Dalla fotografia di food al ritratto. Un intero mondo da raccontare e racchiudere in 3 giorni di shooting.

Un progetto editoriale completo, la realizzazione di un libro che racconta e rappresenta uno chef talentuoso ed emergente: Roberto Valbuzzi.

Edito da RAI ERI il libro – “Tutti Frutti” Ricette salate sane, gustose e colorate – è da poco in tutte le librerie e per la realizzazione di tutti gli scatti mi sono affidato alla mia X-T2 ed essenzialmente a tre lenti: l’XF56mm, l’XF16-55 e l’XF50-140, oltre che  ad una coppia di PROFOTO B1.

Tre le location scelte: una splendida cucina open space in una villa, la sala principale e la cucina del ristorante Crotto Valtellina.

Dall’altra parte dell’obiettivo Roberto Valbuzzi, inserito nella classifica dei 36 migliori volti dell’enogastronomia del 2012, ospite fisso de La prova del cuoco sui RAI1, fresco testimonial delle patatine San Carlo.

Ho voluto incontrare Roberto prima ancora di aver pensato ad un solo scatto. Per me era fondamentale, nel processo creativo, capire quale fosse la sua idea di cucina. Volevo realizzare qualcosa che rispecchiasse a pieno il suo modo di vivere i piatti.

Devo dire che, in questo processo, la disponibilità e la fiducia totale di Roberto nei confronti del mio lavoro ha aiutato tantissimo, e il feeling è stato immediato. Ci siamo ritrovati subito in sintonia e pronti a realizzare un progetto pieno di ambizione.

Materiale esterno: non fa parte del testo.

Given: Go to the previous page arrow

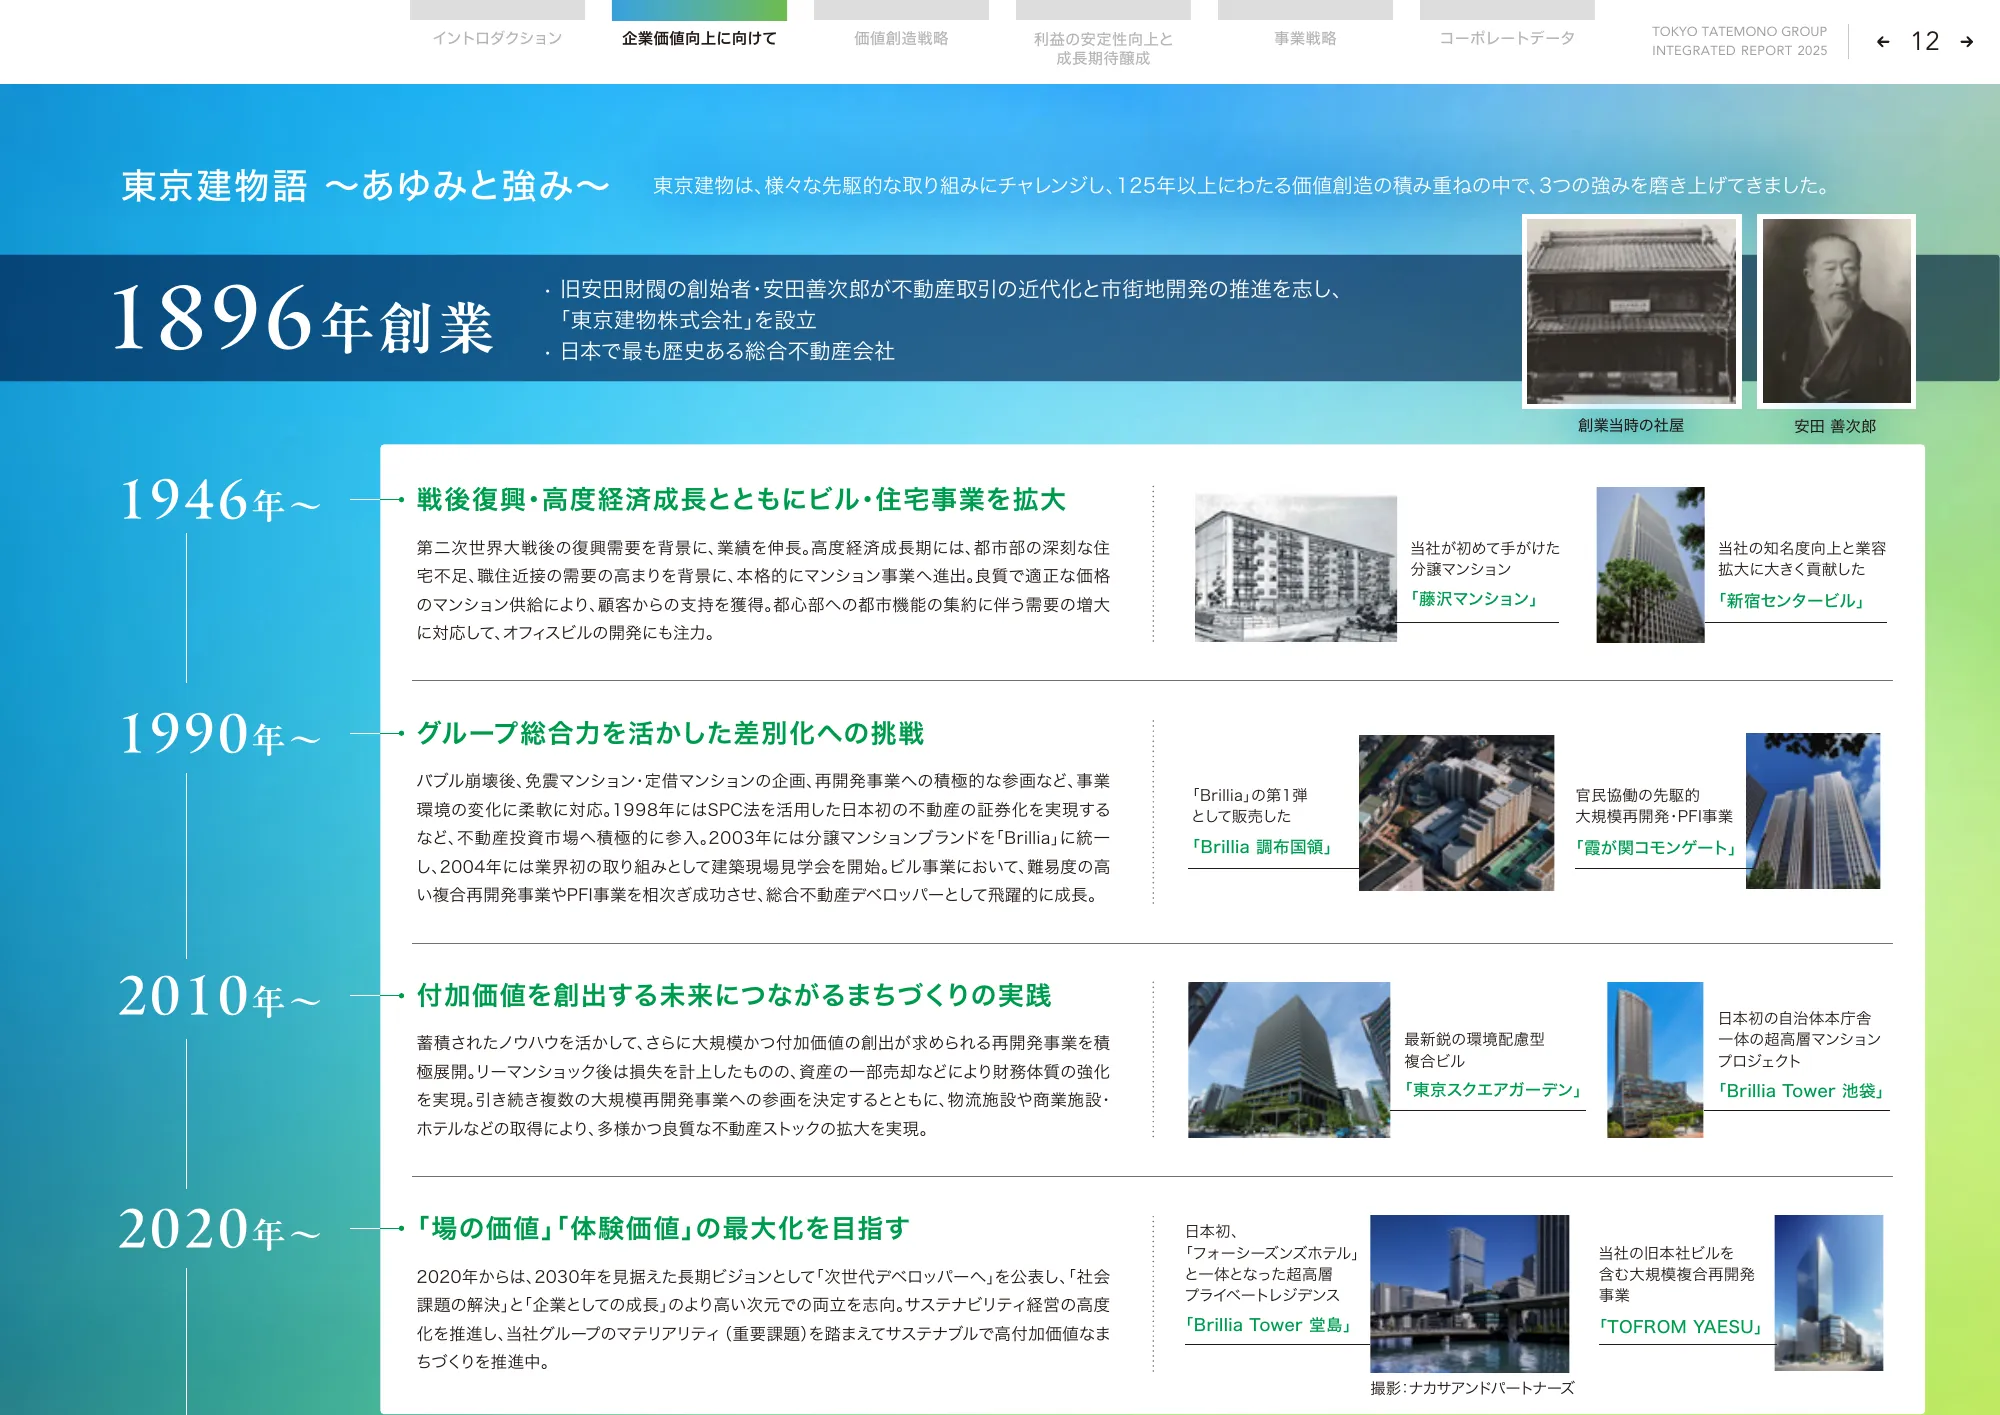Looking at the screenshot, I should coord(1883,42).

I 3  giorni di shooting si sono susseguiti rapidamente tra una ricetta e l’altra (alla fine ne conterò oltre 60!) con un’intesa crescente, non solo a livello fotografico, ma anche creativo.

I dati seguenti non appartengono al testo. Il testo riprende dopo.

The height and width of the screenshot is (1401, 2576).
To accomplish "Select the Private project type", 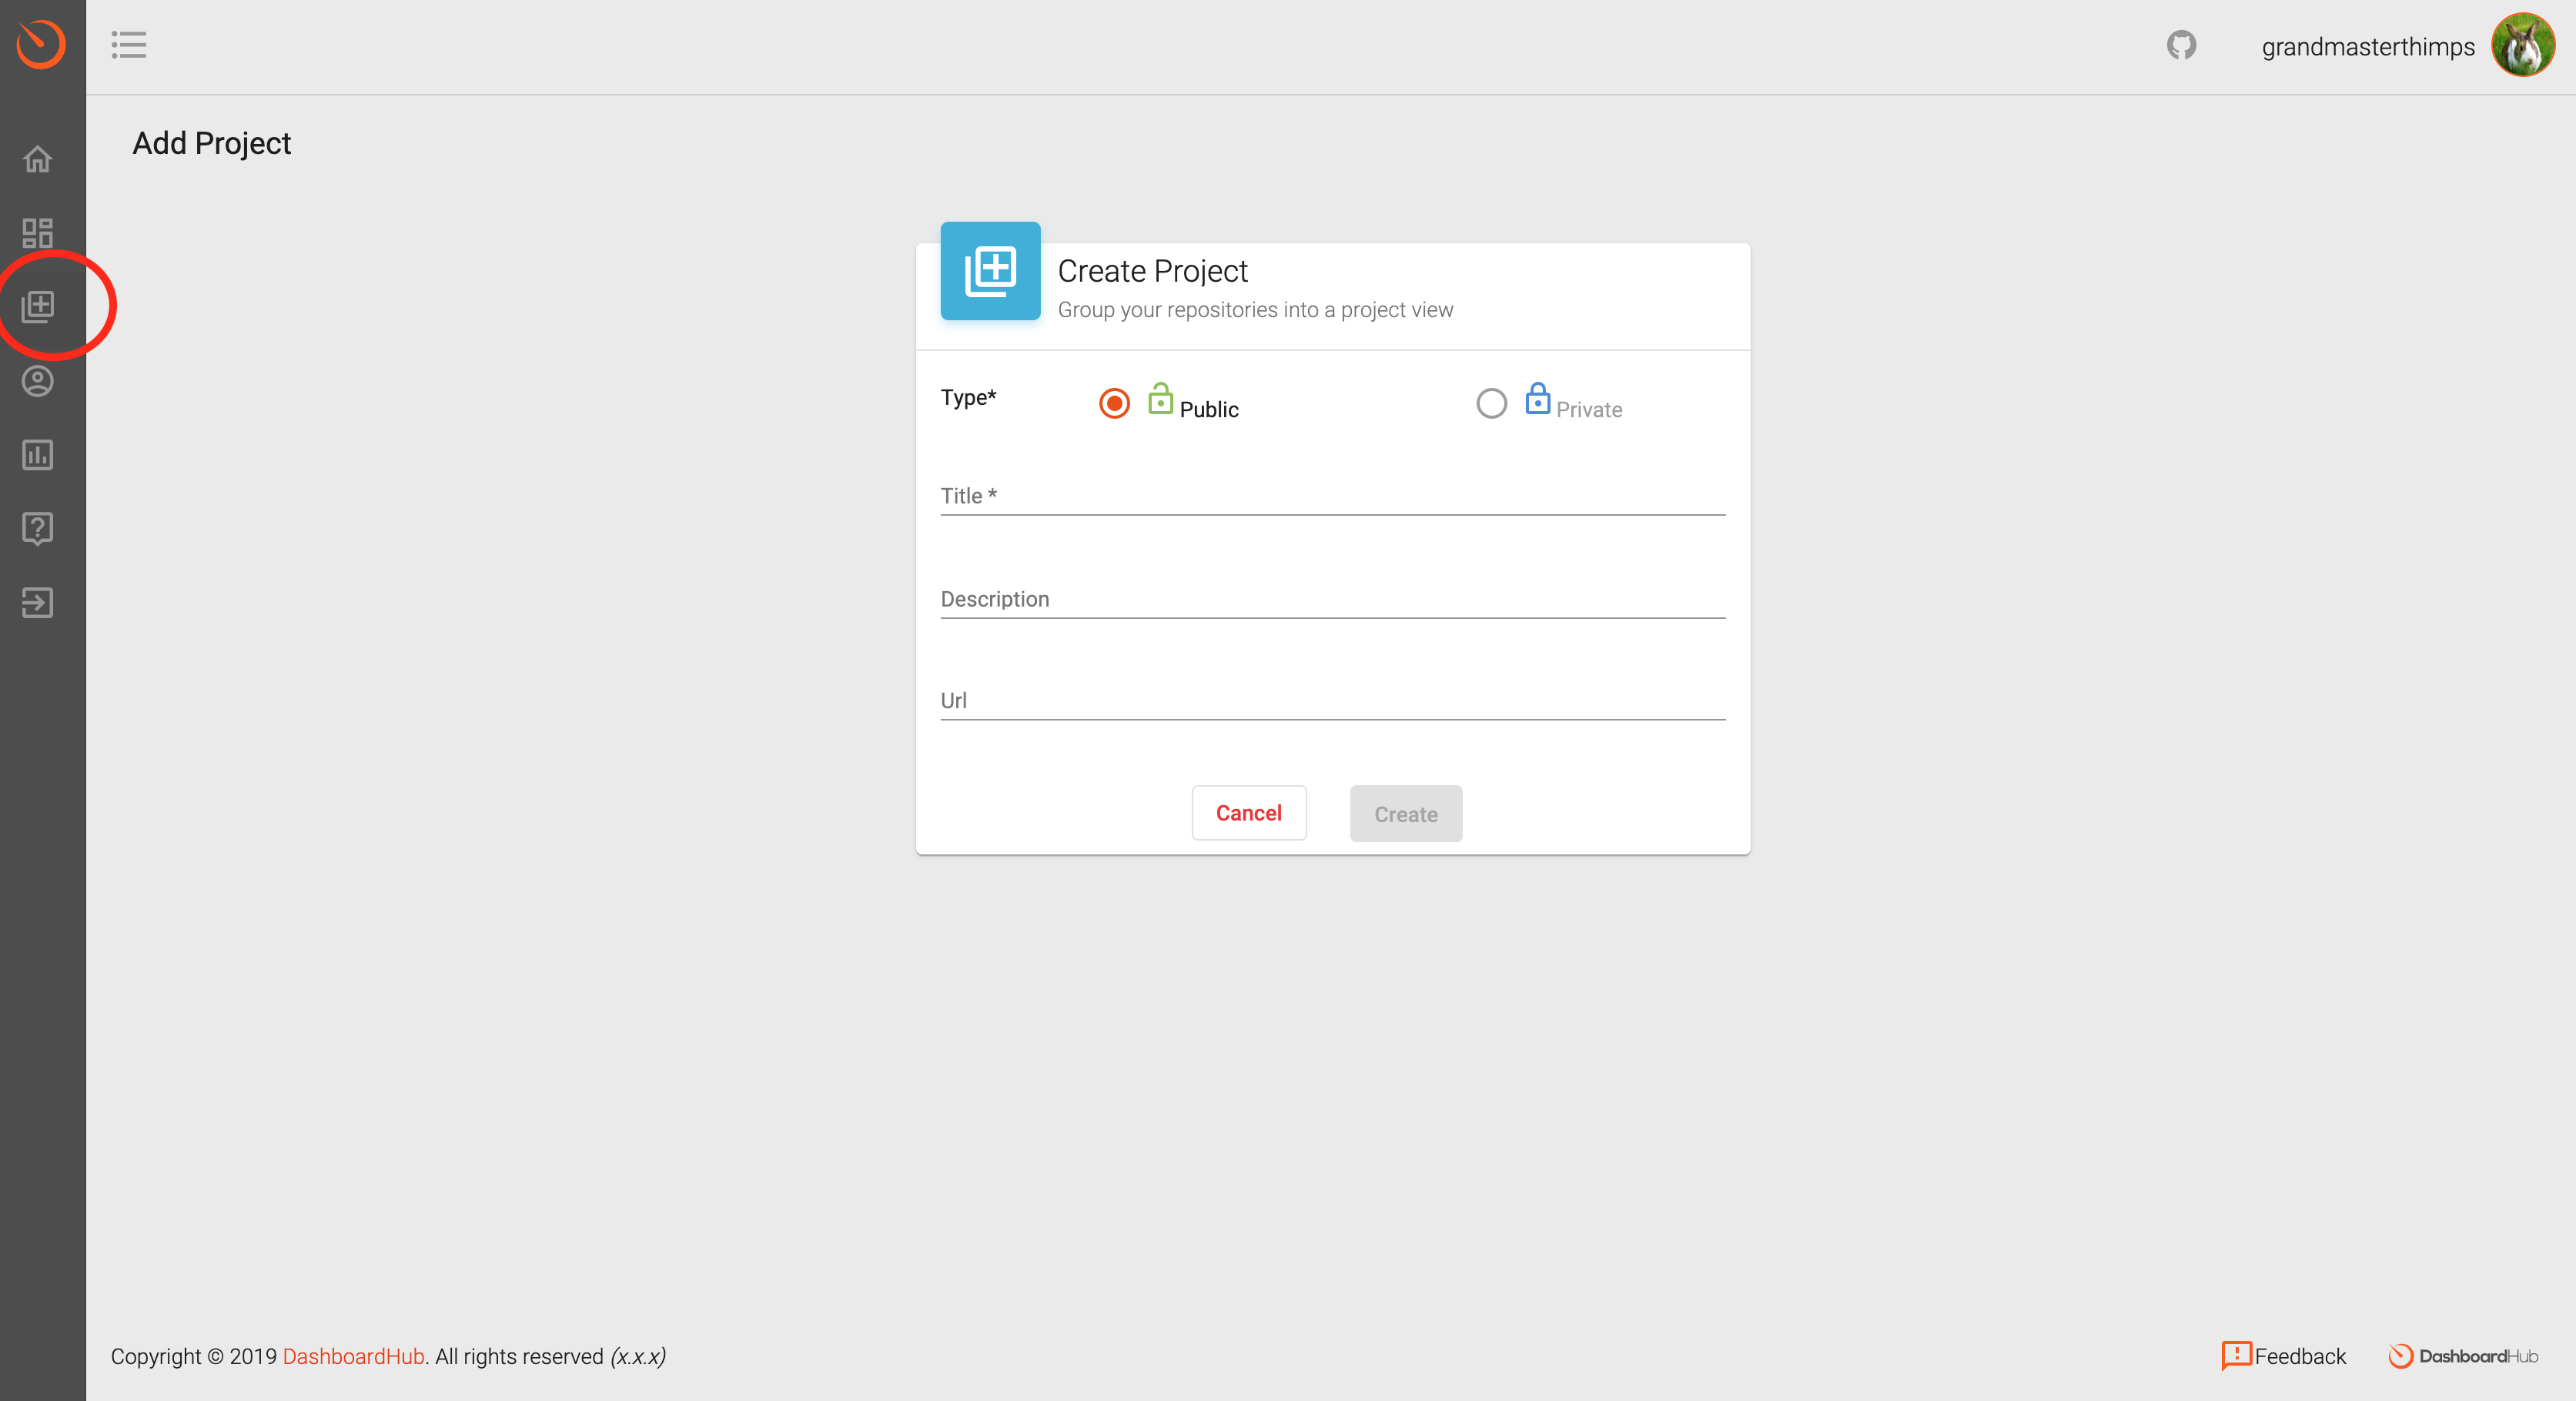I will (x=1491, y=404).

Lo so che la domanda che vi state facendo tutti è se ho assaggiato ogni piatto… la risposta è si, è stata una prova molto impegnativa, ma alla fine chi si sarebbe tirato indietro?

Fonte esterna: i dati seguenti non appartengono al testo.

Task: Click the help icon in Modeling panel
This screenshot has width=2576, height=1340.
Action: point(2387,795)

Entriamo nel dettaglio un po’ più tecnico.

Per questo lavoro, come detto, ho scelto di scattare con la X-T2 in accoppiata, quando necessario, ai Profoto B1.

Per la parte dedicata ai ritratti ambientati la sfida è stata mixare luce ambiente e artificiale: la location scelta era un grande open space con grandi vetrate rivolte a sud e tende bianche, situazione perfetta per una luce morbida e diffusa. Il 56mm ha fatto il resto, ho lavorato sempre a diaframmi molto aperti, per staccare quanto necessario il soggetto dallo sfondo. La versatilità e la velocità di quest’ottica è eccezionale e alla fine mi sono ritrovato a scattare anche i dettagli della preparazione dei piatti senza sentire la necessità di cambiare focale.

Per il ritratto in esterni qui sotto è stato fondamentale l’utilizzo di un OCTAGON da due metri che andasse ad ammorbidire l’inclemente luce delle due del pomeriggio!

Curiosità, questo è l’unico scatto che ho realizzato con l’XF35mm F2.0 nonostante sia in assoluto una delle mie lenti preferite.

Per le due giornate successive ci siamo dedicati ai veri protagonisti di questo libro: i piatti e la loro preparazione.

Le ottiche usate sono state il 16-55 e il 50-140 a seconda del piatto. La luce è stata creata unendo un flash con un mini bank ad un piccolo illuminatore a LED, preferito ad un pannello riflettente per avere un maggior controllo su dove andasse a cadere la luce.

Per esaltare le preparazioni ho cercato di giocare con i contrasti cromatici chiedendo a chef Valbuzzi di variare quanto più possibile gli impiattamenti. Per le inquadrature, infatti, abbiamo utilizzati diversi elementi quali, legno, pietra e blocchi di sale.

Ho scattato tutto il lavoro in RAW+JPG per poi svilupparlo in Capture ONE.

Questa mia scelta è risultata particolarmente azzeccata per la post produzione degli scatti di still life, infatti, grazie agli strumenti di correzione selettiva di ogni colore, ho potuto esaltare ulteriormente gli ingredienti che componevano ogni singola portata.

Per la parte di ritratti, invece, mi sono reso conto che avrei potuto tranquillamente utilizzare direttamente il JPG. Escluso qualche ritocco tipico dei primi piani, le foto sono praticamente senza alcuna post produzione, un plus non da poco in termini di ottimizzazione del mio lavoro.

Il risultato? 190 pagine tutte da gustare!

Roberto Valbuzzi – “Tutti Frutti” Ricette salate sane, gustose e colorate.